Harriet Mordaunt seemed set up for the kind of story society liked to celebrate. She was born into privilege, known for her beauty, and raised with all the expectations that came with her class. At eighteen, she married Sir Charles Mordaunt and stepped into the glittering world of the Marlborough Set: aristocrats who dined, hunted, flirted, and bent the rules in private while preaching “respectability” in public. Men’s indiscretions were brushed off as sport. A woman’s desire, though, was treated as catastrophe.

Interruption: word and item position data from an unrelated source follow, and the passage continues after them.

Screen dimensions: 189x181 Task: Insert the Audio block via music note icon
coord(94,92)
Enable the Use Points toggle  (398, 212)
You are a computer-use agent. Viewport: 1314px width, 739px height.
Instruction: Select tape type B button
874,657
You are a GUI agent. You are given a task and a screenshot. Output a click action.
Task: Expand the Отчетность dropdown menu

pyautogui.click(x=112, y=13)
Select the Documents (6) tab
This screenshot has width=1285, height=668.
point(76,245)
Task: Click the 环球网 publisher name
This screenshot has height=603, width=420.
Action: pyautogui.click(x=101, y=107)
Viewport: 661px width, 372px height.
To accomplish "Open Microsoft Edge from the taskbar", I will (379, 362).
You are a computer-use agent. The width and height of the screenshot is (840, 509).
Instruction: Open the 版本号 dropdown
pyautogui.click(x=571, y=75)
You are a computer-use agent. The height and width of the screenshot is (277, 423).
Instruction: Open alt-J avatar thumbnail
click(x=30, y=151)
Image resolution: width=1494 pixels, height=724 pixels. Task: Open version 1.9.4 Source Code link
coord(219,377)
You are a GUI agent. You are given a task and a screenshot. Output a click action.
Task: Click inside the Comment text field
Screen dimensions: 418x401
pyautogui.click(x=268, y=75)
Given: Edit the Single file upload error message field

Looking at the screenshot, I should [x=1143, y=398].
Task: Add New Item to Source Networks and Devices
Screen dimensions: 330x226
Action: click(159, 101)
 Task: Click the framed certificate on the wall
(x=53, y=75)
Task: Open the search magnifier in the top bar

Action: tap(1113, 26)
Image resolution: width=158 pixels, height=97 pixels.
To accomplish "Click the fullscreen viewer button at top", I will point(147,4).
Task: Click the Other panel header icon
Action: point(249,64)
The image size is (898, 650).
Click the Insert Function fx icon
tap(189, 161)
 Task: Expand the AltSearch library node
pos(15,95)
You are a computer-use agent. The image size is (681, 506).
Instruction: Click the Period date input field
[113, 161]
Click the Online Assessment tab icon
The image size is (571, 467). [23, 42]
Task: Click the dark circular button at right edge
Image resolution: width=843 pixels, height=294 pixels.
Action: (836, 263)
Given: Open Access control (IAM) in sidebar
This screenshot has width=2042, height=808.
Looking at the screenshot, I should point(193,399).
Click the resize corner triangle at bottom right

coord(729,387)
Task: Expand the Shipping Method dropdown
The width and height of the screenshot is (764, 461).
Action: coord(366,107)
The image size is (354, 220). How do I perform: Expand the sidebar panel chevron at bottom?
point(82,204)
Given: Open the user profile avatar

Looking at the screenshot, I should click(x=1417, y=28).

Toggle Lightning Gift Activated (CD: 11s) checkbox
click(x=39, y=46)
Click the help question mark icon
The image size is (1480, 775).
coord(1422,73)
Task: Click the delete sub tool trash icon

Then, in 1869, everything cracked open.
After the birth of her daughter—who was reportedly blind—Harriet made a confession that set her world on fire. She admitted to affairs with multiple men, and most explosively, she named the Prince of Wales, the future Edward VII. Whether that confession came from postpartum distress, pressure from people around her, manipulation, or a moment of reckless honesty, we can’t fully untangle now. But what happened next is clear: powerful families moved fast to contain the blast.
Her husband filed for divorce. The Prince of Wales was summoned to testify in 1870—almost unheard of, a future king in a courtroom denying involvement. The problem was bigger than marriage. A full public reckoning threatened reputations at the very top, including the monarchy. And so the story shifted.
Harriet was declared mentally unfit.
Instead of scandal, there would be silence.
She was labeled “insane” and spent the next thirty-six years moved between private asylums and country houses—no dramatic trial, no prison sentence, just doctors’ opinions, legal paperwork, and the heavy weight of family authority. Some physicians questioned whether she was truly mad. It didn’t matter. Under Victorian law and custom, husbands and elite families had enormous power to take control of a woman’s freedom—especially when “protecting reputation” was the priority.
Harriet lived out her life erased from public view. Not executed. Not locked in a cell. Simply institutionalized—out of sight, and no longer a threat to the men who had far more to lose.